Studio album by Kelly Joe Phelps
- Released: March 17, 2009
- Recorded: June 2008 at Hop Walter, Vancouver, Washington
- Genre: Country blues, folk, Americana, new acoustic, instrumental
- Length: 45:13
- Label: Black Hen
- Producer: Kelly Joe Phelps

Kelly Joe Phelps chronology
| Tunesmith Retrofit (2006) | Western Bell (2009) | Magnetic Skyline (2010) |

= Western Bell =

Western Bell is an album by American blues singer and guitarist Kelly Joe Phelps, released 2009. Unlike his previous albums, Western Bell is entirely instrumental. After five discs on Rykodisc and one for Rounder, Phelps joined Black Hen Music, a small independent record label founded in Vancouver, British Columbia.

==Reception==

Music critic Thom Jurek praised the release in his Allmusic review, writing "Phelps has, on Western Bell, offered listeners a complete synthesis of his musical vision as a guitarist... Phelps infuses his own music with such comfort, space, and gentleness in his playing that what comes out is his own inviting but subjective history of blues as it has evolved in his spirit... Western Bell is among the most unique acoustic guitar recordings out there today... Cryptic, hushed, confoundingly beautiful, this is a brilliant, deeply moving work by an artist who has created a new language on the acoustic guitar, culled from the discontinued speech fragments of American music's own mysterious past." Chris Jones of the BBC wrote: "... while Phelps' lyrical work may sometimes be a little too intense for its own good, you find yourself missing his rasp. Such technically dazzling stuff can often be hard to really love, and it is a little over-egged. But when it's properly balanced with the glow of familiar chord progressions as on the appropriately-named 12-string track, Hometown With Melody, it's simply wonderful. One for fans."

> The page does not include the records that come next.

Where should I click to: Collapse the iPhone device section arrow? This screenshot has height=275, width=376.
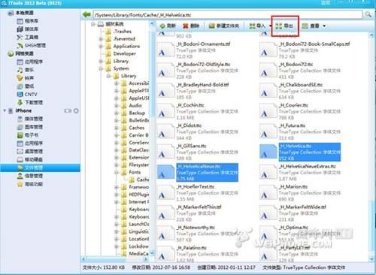point(5,110)
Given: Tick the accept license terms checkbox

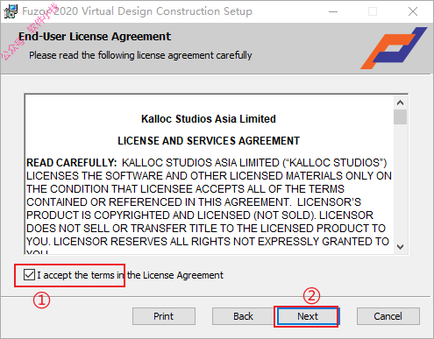Looking at the screenshot, I should 29,275.
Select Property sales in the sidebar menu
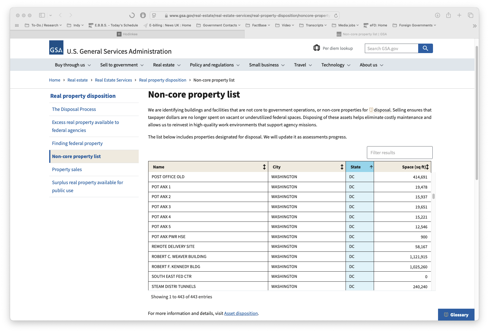 coord(67,170)
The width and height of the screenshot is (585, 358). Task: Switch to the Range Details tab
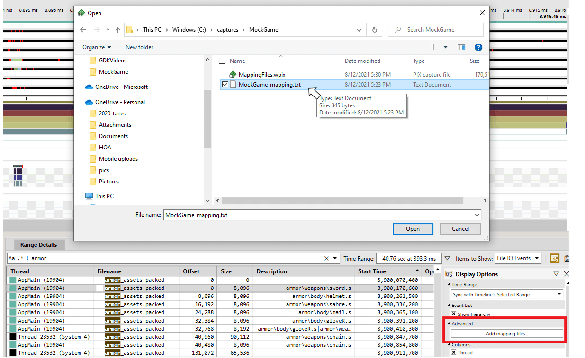[x=38, y=245]
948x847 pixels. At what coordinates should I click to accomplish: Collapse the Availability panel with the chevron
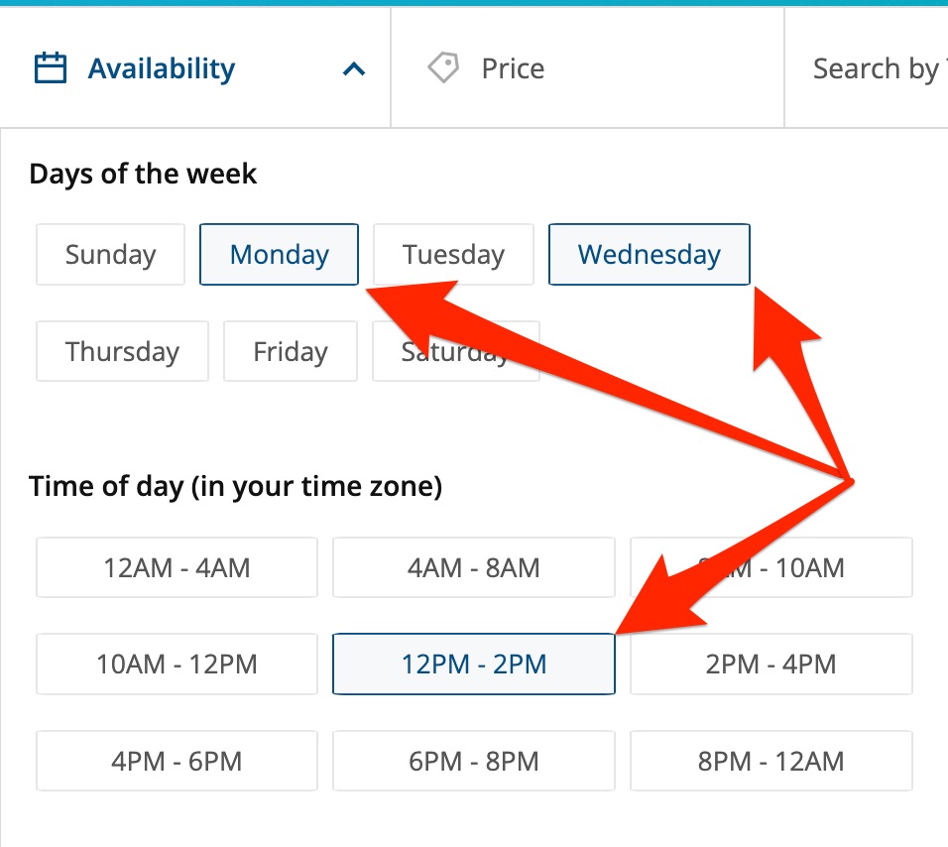pyautogui.click(x=354, y=69)
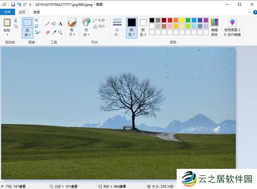Activate the Color picker eyedropper
257x189 pixels.
click(x=54, y=32)
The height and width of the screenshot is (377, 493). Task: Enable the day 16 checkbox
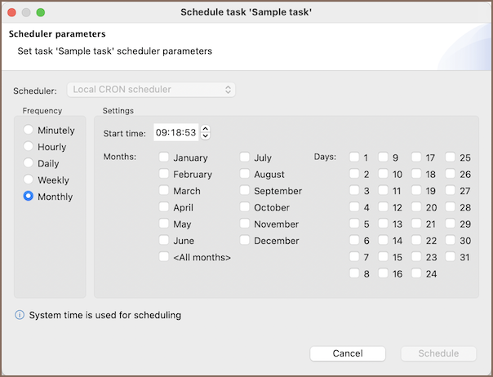384,274
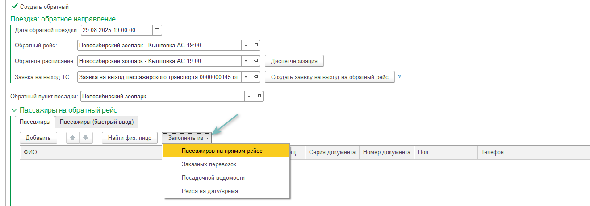Click the question mark help icon
590x206 pixels.
[x=399, y=77]
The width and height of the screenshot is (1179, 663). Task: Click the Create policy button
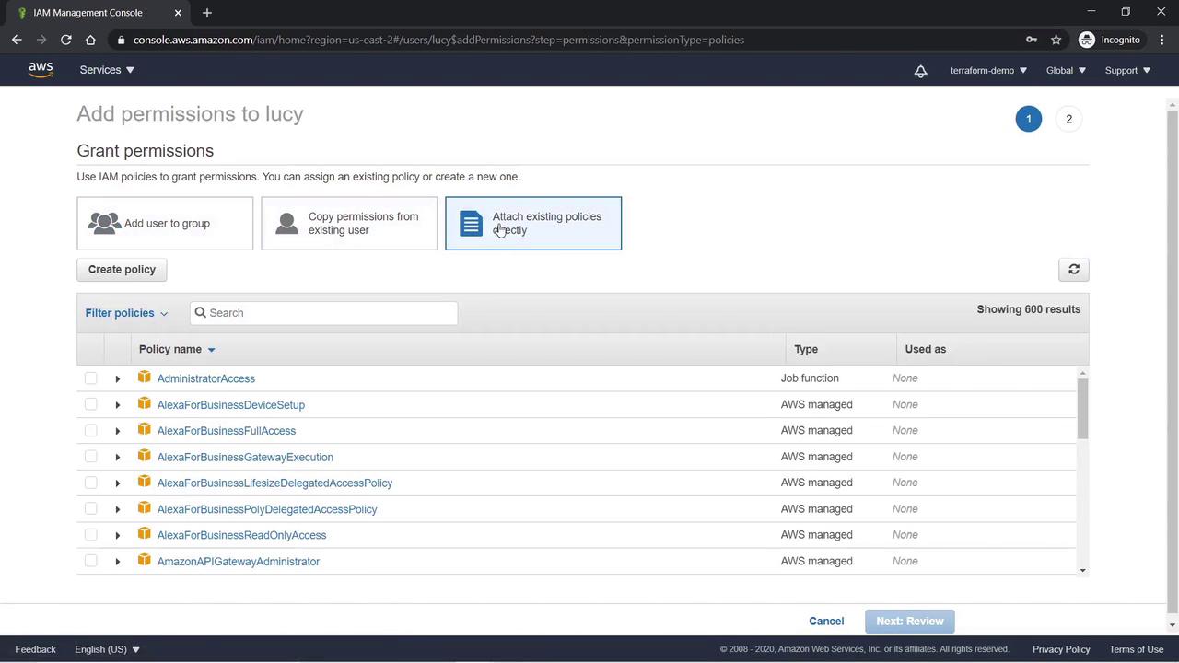tap(122, 269)
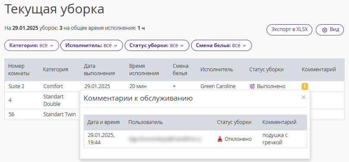Screen dimensions: 349x162
Task: Close the Комментарии к обслуживанию popup
Action: tap(303, 97)
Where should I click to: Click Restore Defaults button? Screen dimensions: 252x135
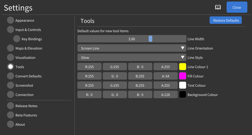coord(226,20)
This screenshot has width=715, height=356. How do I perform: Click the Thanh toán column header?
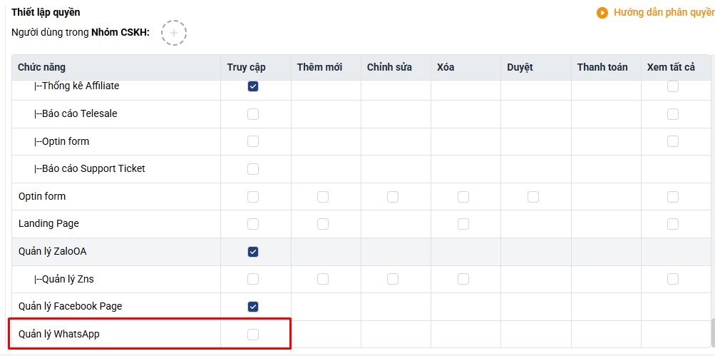[x=602, y=68]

Steve Pick of No Depression praised the Phelps' change in direction, writing "... often exquisite, and always intriguing, that his commercial divergence is our gain... Western Bell may be something more for those who miss the late, great John Fahey, or who wish Leo Kottke would drop his microphone and just play. There is definitely a sense of connection to those prior masters of acoustic guitar with folk and modernist ideas."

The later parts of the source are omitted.